▸ **Exercise inputs**
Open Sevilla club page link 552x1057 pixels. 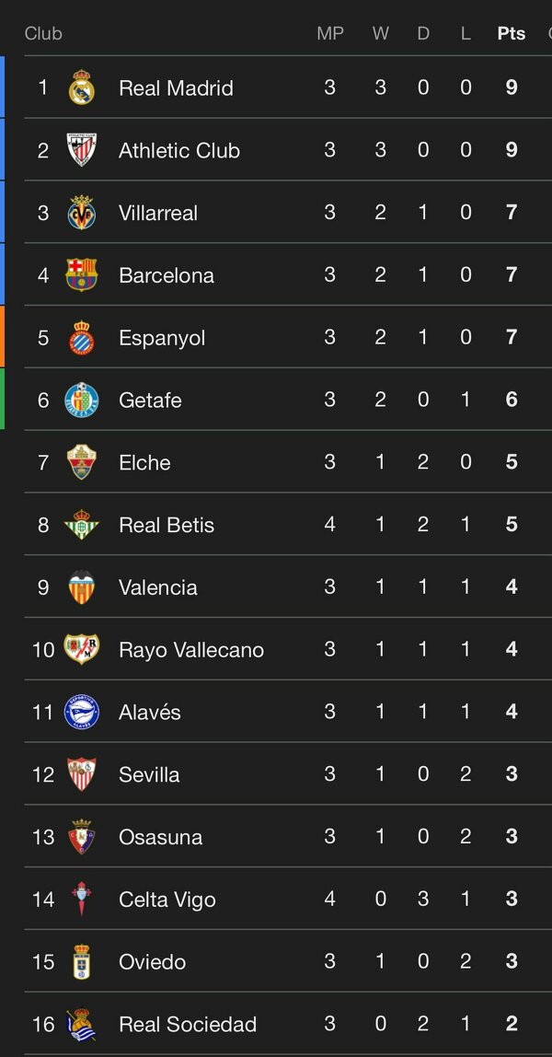point(149,774)
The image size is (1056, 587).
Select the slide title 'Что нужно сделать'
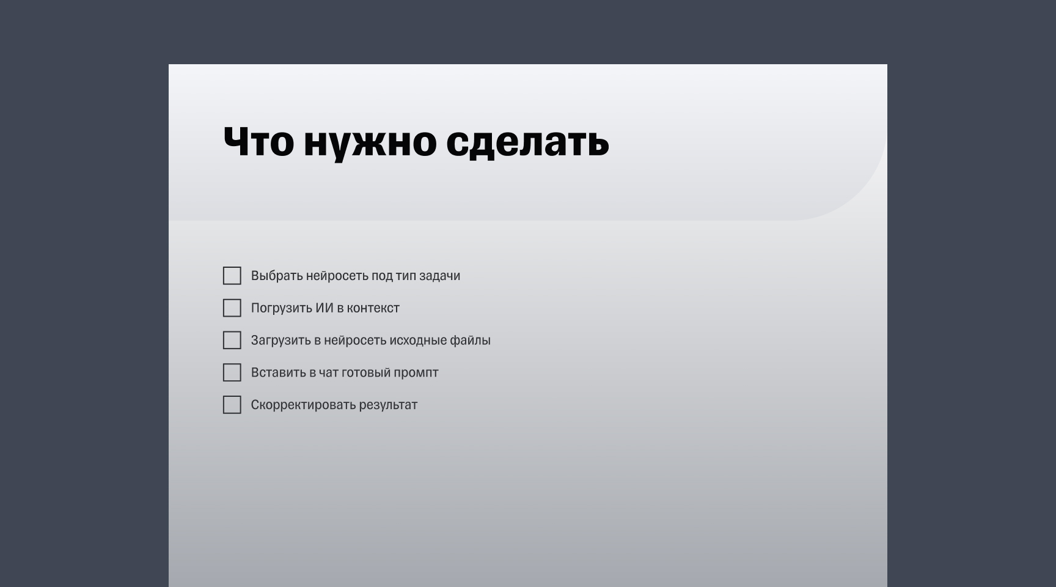pyautogui.click(x=416, y=144)
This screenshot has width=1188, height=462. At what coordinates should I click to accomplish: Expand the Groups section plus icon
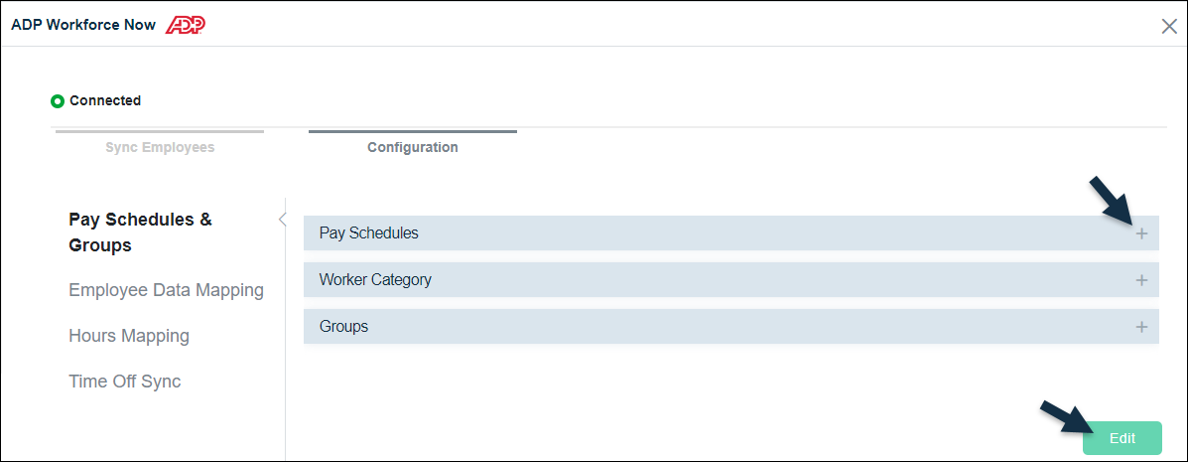tap(1141, 327)
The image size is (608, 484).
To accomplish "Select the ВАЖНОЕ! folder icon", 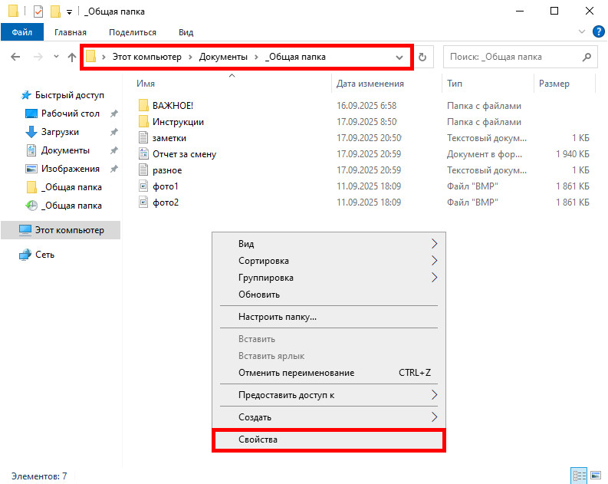I will [x=143, y=106].
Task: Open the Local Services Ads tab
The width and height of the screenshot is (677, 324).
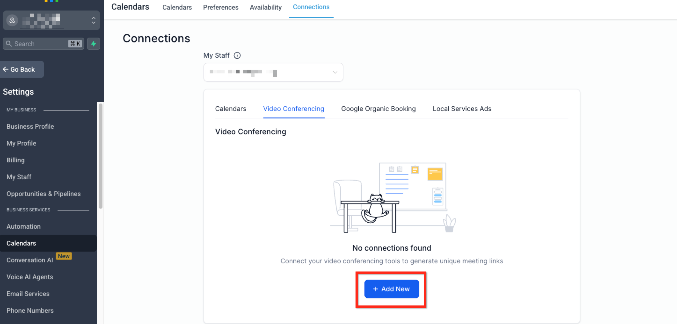Action: point(462,109)
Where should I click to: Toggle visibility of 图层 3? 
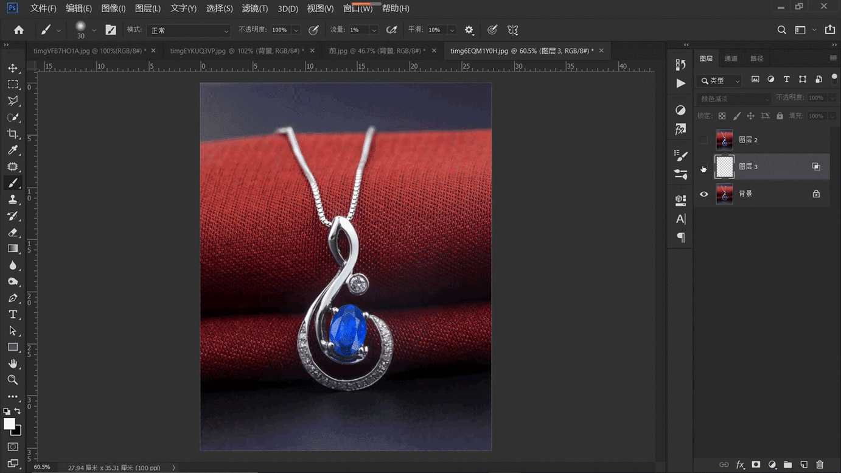tap(704, 167)
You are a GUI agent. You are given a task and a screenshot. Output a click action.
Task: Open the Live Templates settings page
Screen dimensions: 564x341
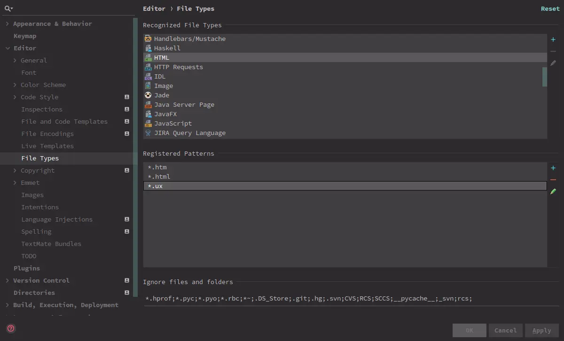[x=47, y=146]
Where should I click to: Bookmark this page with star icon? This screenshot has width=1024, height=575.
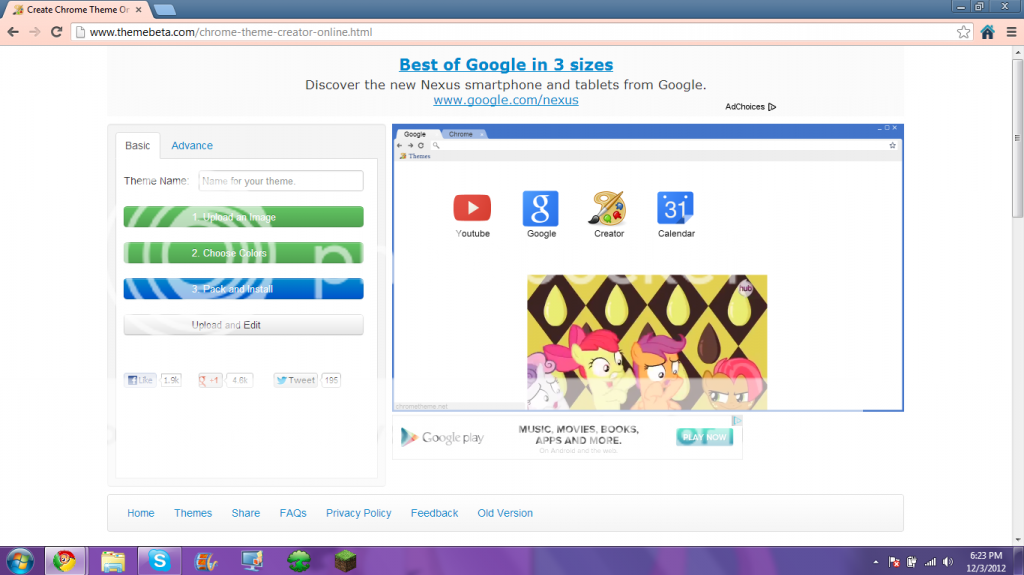point(963,32)
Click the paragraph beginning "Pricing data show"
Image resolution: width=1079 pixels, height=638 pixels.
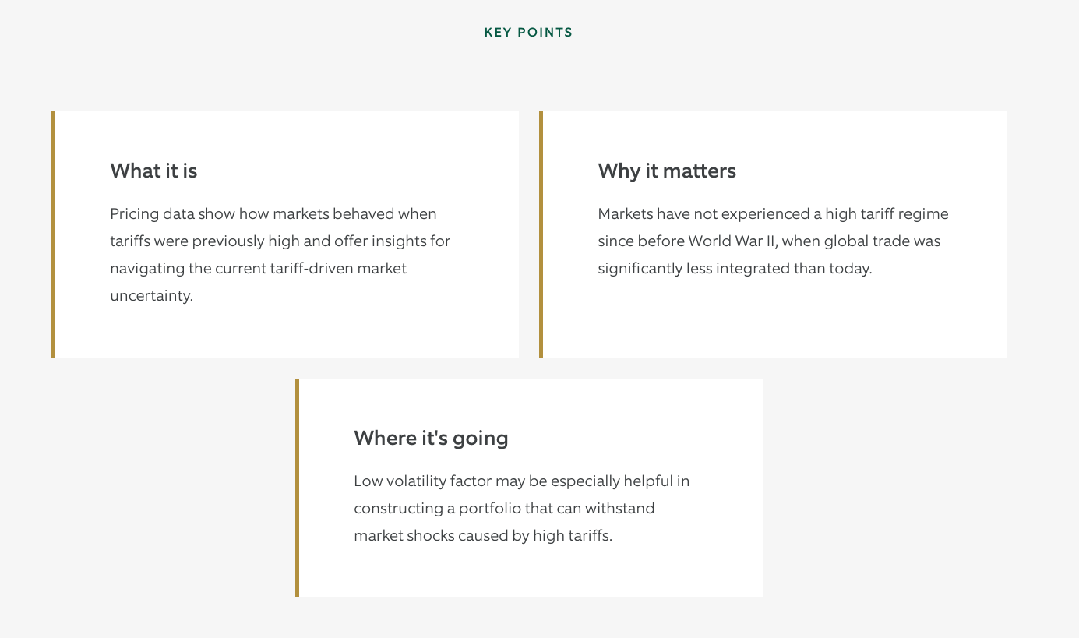point(280,255)
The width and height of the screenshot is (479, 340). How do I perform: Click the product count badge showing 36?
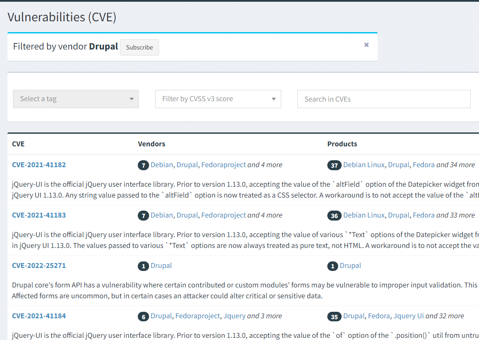[334, 216]
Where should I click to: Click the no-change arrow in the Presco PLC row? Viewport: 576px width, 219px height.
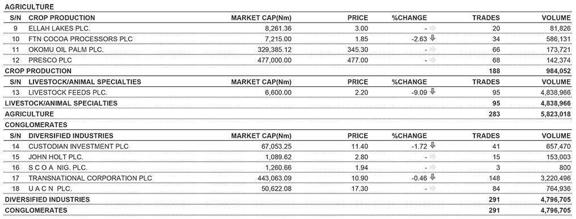[x=432, y=60]
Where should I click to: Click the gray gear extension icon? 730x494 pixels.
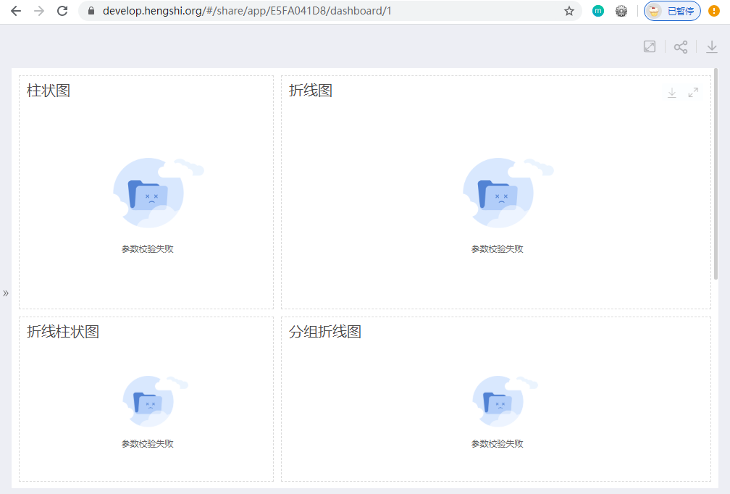coord(621,11)
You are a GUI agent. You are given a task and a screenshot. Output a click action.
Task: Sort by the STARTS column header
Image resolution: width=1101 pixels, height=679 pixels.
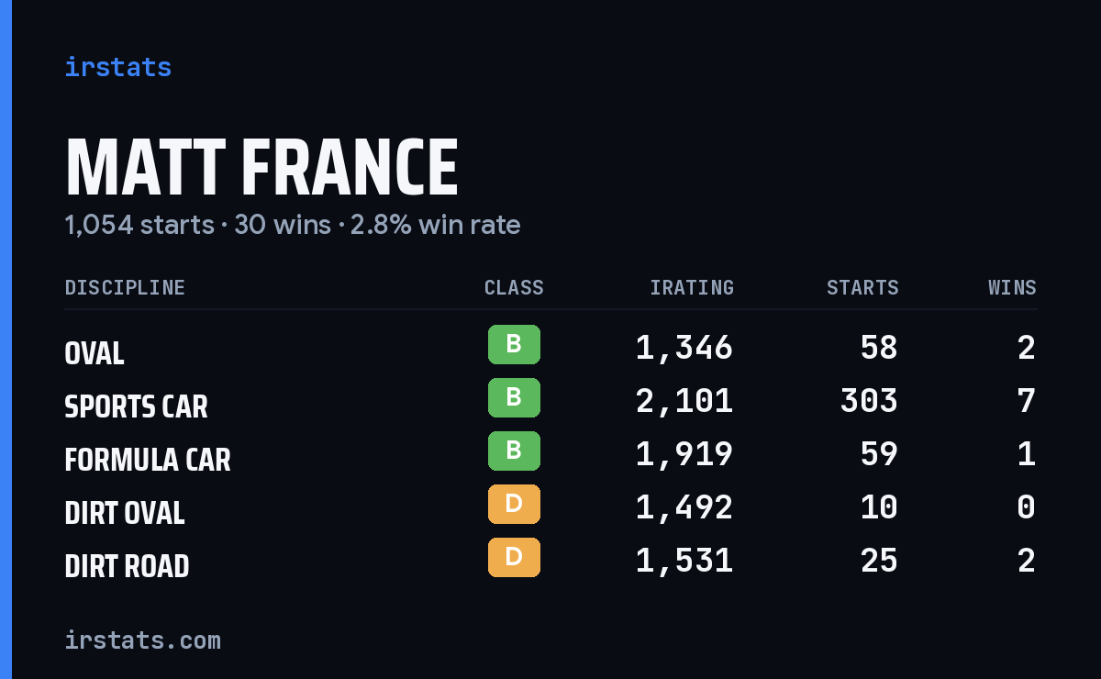[862, 288]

▸ **Goal**
Return the data word for word, everything from the line containing "Where should I click to: Toggle" down to the line containing "point(963,32)", including both of those lines. Leave the pictures out.

▸ **Answer in full**
Where should I click to: Toggle visibility of 图层 3? 
tap(704, 167)
You are a GUI agent. You are given a task and a screenshot. Output a click action.
Task: Open the Live Templates settings page
Screen dimensions: 564x341
[x=47, y=146]
Where should I click to: Bookmark this page with star icon? This screenshot has width=1024, height=575.
point(963,32)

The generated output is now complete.